----- The data

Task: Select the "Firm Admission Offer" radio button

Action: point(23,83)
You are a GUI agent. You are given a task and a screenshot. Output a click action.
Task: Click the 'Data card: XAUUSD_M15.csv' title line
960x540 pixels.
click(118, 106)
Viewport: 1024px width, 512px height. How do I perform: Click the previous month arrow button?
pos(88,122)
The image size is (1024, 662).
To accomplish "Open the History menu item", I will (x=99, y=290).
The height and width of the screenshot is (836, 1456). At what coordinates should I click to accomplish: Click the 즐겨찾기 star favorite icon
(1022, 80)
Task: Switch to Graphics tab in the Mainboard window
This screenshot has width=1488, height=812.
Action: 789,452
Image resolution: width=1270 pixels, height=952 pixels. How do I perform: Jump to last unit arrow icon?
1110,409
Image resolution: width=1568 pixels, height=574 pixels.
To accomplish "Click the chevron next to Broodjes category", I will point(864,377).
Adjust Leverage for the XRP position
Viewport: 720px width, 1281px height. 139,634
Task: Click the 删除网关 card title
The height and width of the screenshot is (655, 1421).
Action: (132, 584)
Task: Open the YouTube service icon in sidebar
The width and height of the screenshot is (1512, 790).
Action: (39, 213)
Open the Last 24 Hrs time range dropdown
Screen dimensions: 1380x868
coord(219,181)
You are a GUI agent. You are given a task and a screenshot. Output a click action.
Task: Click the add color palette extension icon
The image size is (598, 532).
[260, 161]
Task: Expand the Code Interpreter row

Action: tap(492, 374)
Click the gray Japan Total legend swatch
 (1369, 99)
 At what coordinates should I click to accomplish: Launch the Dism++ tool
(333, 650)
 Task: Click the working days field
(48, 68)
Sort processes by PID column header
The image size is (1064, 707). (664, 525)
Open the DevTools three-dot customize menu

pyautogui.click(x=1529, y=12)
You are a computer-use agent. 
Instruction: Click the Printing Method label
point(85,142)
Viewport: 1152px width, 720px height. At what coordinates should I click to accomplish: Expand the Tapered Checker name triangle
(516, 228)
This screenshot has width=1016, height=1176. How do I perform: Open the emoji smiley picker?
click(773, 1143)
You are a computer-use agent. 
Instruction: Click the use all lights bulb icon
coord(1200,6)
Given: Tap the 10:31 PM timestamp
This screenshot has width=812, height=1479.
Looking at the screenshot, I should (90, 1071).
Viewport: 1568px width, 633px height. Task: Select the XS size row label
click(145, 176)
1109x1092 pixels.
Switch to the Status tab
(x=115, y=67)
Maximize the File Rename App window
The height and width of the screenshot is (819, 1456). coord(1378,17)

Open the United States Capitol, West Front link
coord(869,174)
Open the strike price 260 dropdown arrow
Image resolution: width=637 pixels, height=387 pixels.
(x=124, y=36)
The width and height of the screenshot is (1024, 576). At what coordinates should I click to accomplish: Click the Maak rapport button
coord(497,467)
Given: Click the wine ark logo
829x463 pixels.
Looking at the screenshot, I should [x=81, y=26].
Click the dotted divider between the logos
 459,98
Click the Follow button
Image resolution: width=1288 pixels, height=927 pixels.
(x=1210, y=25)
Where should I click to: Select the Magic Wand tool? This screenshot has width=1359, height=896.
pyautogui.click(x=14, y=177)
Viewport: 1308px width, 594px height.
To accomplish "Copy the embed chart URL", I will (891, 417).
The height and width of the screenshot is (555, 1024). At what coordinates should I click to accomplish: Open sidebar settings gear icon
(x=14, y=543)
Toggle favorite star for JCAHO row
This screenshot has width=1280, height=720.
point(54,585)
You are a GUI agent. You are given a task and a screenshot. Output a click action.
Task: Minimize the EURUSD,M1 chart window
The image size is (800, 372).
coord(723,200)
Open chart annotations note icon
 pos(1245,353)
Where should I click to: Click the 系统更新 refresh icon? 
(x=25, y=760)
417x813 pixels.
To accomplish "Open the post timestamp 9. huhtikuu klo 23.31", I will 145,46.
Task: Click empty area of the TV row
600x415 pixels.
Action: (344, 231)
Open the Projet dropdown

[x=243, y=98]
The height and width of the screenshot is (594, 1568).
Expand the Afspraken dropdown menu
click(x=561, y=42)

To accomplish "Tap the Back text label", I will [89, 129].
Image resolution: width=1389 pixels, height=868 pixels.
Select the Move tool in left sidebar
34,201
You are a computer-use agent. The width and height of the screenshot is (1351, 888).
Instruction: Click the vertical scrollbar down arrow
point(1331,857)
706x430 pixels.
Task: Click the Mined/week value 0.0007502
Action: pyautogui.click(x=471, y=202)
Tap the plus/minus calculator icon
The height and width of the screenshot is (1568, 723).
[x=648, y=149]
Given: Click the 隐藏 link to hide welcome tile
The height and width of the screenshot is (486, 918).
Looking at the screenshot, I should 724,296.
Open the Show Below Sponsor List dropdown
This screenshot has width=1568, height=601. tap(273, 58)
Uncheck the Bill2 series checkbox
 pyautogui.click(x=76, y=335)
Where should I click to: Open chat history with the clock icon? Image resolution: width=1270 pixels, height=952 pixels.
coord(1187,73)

----------

▶ _To be done_
Rewrite the records above, changing every "GUI agent" to "screen assistant" and keeping everything else the same.

▶ _Answer below_
Task: Select the "Firm Admission Offer" radio button

Action: point(23,83)
You are a screen assistant. You are given a task and a screenshot. Output a click action.
Task: Click the 'Data card: XAUUSD_M15.csv' title line
960x540 pixels.
click(118, 106)
Viewport: 1024px width, 512px height. How do I perform: Click the previous month arrow button?
pos(88,122)
The image size is (1024, 662).
To accomplish "Open the History menu item", I will (x=99, y=290).
The height and width of the screenshot is (836, 1456). At what coordinates should I click to accomplish: Click the 즐겨찾기 star favorite icon
(1022, 80)
Task: Switch to Graphics tab in the Mainboard window
This screenshot has width=1488, height=812.
Action: 789,452
Image resolution: width=1270 pixels, height=952 pixels. How do I perform: Jump to last unit arrow icon?
1110,409
Image resolution: width=1568 pixels, height=574 pixels.
To accomplish "Click the chevron next to Broodjes category", I will point(864,377).
Adjust Leverage for the XRP position
Viewport: 720px width, 1281px height. 139,634
Task: Click the 删除网关 card title
The height and width of the screenshot is (655, 1421).
Action: (132, 584)
Task: Open the YouTube service icon in sidebar
The width and height of the screenshot is (1512, 790).
Action: (39, 213)
Open the Last 24 Hrs time range dropdown
Screen dimensions: 1380x868
coord(219,181)
You are a screen assistant. You are given a task and a screenshot. Output a click action.
Task: Click the add color palette extension icon
The image size is (598, 532).
[260, 161]
Task: Expand the Code Interpreter row

Action: tap(492, 374)
Click the gray Japan Total legend swatch
 (1369, 99)
 At what coordinates should I click to accomplish: Launch the Dism++ tool
(333, 650)
 Task: Click the working days field
(48, 68)
Sort processes by PID column header
The image size is (1064, 707). (664, 525)
Open the DevTools three-dot customize menu

pyautogui.click(x=1529, y=12)
You are a computer-use agent. 
Instruction: Click the Printing Method label
point(85,142)
Viewport: 1152px width, 720px height. At what coordinates should I click to accomplish: Expand the Tapered Checker name triangle
(516, 228)
This screenshot has width=1016, height=1176. How do I perform: Open the emoji smiley picker?
click(773, 1143)
You are a computer-use agent. 
Instruction: Click the use all lights bulb icon
coord(1200,6)
Given: Tap the 10:31 PM timestamp
This screenshot has width=812, height=1479.
Looking at the screenshot, I should (90, 1071).
Viewport: 1568px width, 633px height. Task: Select the XS size row label
click(145, 176)
1109x1092 pixels.
Switch to the Status tab
(x=115, y=67)
Maximize the File Rename App window
The height and width of the screenshot is (819, 1456). coord(1378,17)

Open the United States Capitol, West Front link
coord(869,174)
Open the strike price 260 dropdown arrow
Image resolution: width=637 pixels, height=387 pixels.
(x=124, y=36)
The width and height of the screenshot is (1024, 576). At what coordinates should I click to accomplish: Click the Maak rapport button
coord(497,467)
Given: Click the wine ark logo
829x463 pixels.
Looking at the screenshot, I should [x=81, y=26].
Click the dotted divider between the logos
 459,98
Click the Follow button
Image resolution: width=1288 pixels, height=927 pixels.
(x=1210, y=25)
Where should I click to: Select the Magic Wand tool? This screenshot has width=1359, height=896.
pyautogui.click(x=14, y=177)
Viewport: 1308px width, 594px height.
To accomplish "Copy the embed chart URL", I will (891, 417).
The height and width of the screenshot is (555, 1024). At what coordinates should I click to accomplish: Open sidebar settings gear icon
(x=14, y=543)
Toggle favorite star for JCAHO row
This screenshot has width=1280, height=720.
point(54,585)
You are a screen assistant. You are given a task and a screenshot. Output a click action.
Task: Minimize the EURUSD,M1 chart window
The image size is (800, 372).
coord(723,200)
Open chart annotations note icon
 pos(1245,353)
Where should I click to: Click the 系统更新 refresh icon? 
(x=25, y=760)
417x813 pixels.
To accomplish "Open the post timestamp 9. huhtikuu klo 23.31", I will 145,46.
Task: Click empty area of the TV row
600x415 pixels.
Action: (344, 231)
Open the Projet dropdown

[x=243, y=98]
The height and width of the screenshot is (594, 1568).
Expand the Afspraken dropdown menu
click(x=561, y=42)

To accomplish "Tap the Back text label", I will [89, 129].
Image resolution: width=1389 pixels, height=868 pixels.
Select the Move tool in left sidebar
34,201
You are a computer-use agent. The width and height of the screenshot is (1351, 888).
Instruction: Click the vertical scrollbar down arrow
point(1331,857)
706x430 pixels.
Task: Click the Mined/week value 0.0007502
Action: pyautogui.click(x=471, y=202)
Tap the plus/minus calculator icon
The height and width of the screenshot is (1568, 723).
[x=648, y=149]
Given: Click the 隐藏 link to hide welcome tile
The height and width of the screenshot is (486, 918).
Looking at the screenshot, I should 724,296.
Open the Show Below Sponsor List dropdown
This screenshot has width=1568, height=601. tap(273, 58)
Uncheck the Bill2 series checkbox
 pyautogui.click(x=76, y=335)
Where should I click to: Open chat history with the clock icon? Image resolution: width=1270 pixels, height=952 pixels.
coord(1187,73)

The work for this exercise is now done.